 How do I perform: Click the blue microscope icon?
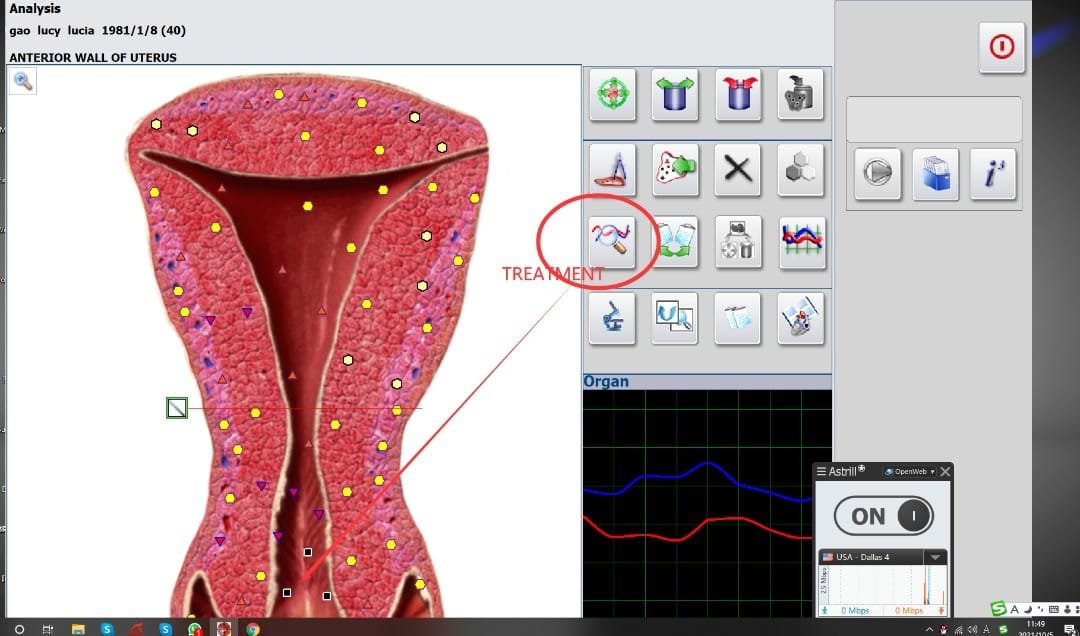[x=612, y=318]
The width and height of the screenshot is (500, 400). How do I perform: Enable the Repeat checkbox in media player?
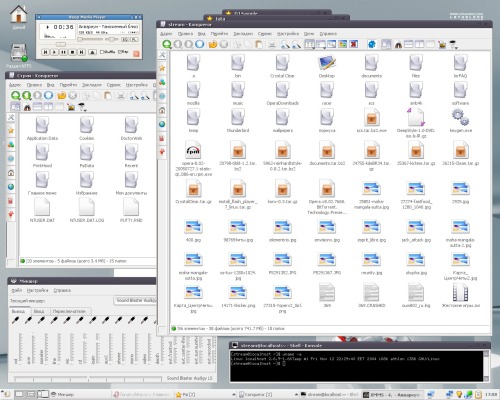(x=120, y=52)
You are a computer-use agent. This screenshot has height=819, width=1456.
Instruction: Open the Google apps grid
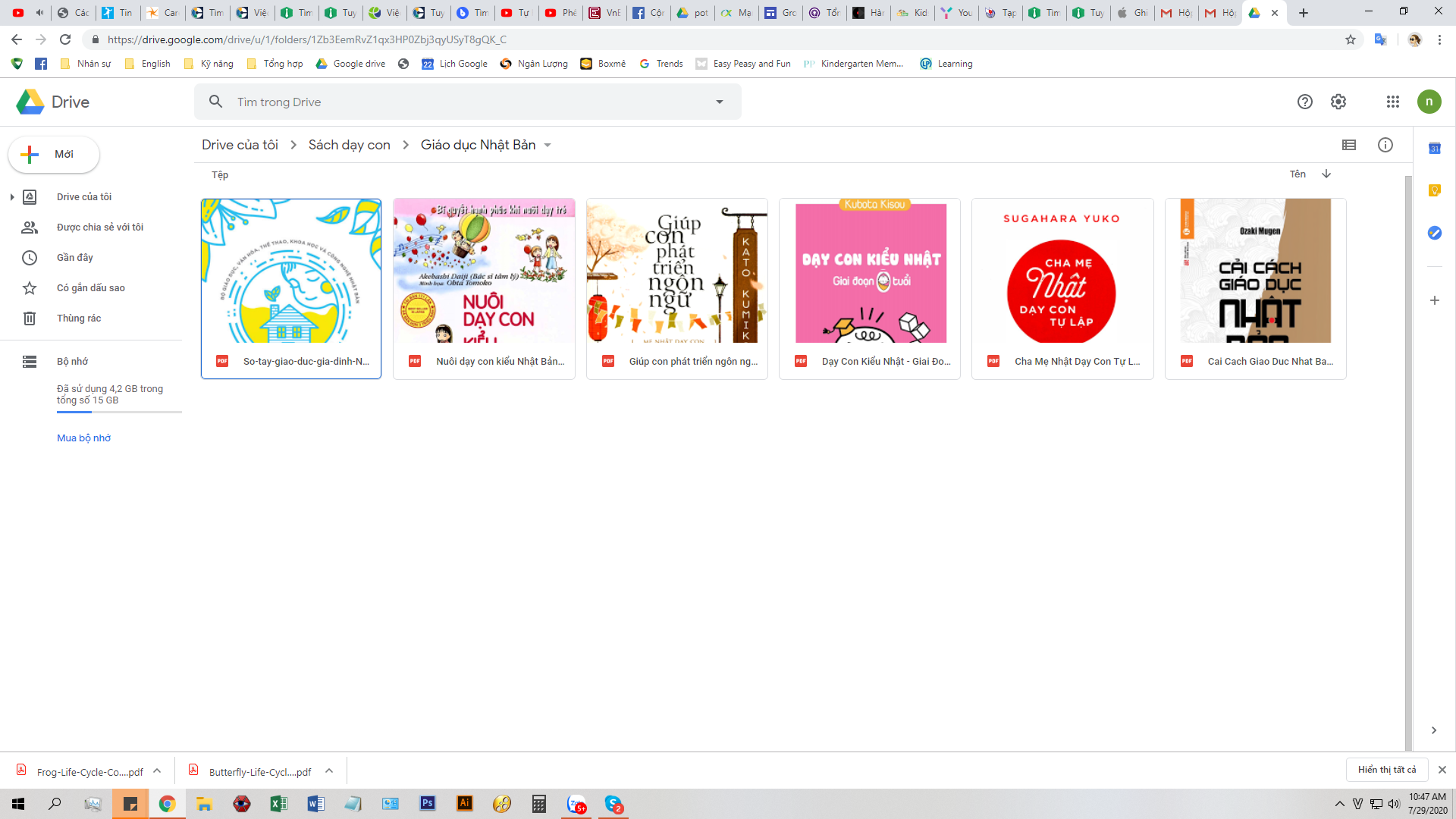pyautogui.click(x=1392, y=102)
##########
**Exercise brief**
Return all of the lines above word for word, but leave out the pictures.

**Exercise result**
 How do I perform: Click the blue microscope icon?
[x=612, y=318]
The width and height of the screenshot is (500, 400). How do I perform: Enable the Repeat checkbox in media player?
(x=120, y=52)
You are a computer-use agent. This screenshot has height=819, width=1456.
Instruction: Open the Google apps grid
pyautogui.click(x=1392, y=102)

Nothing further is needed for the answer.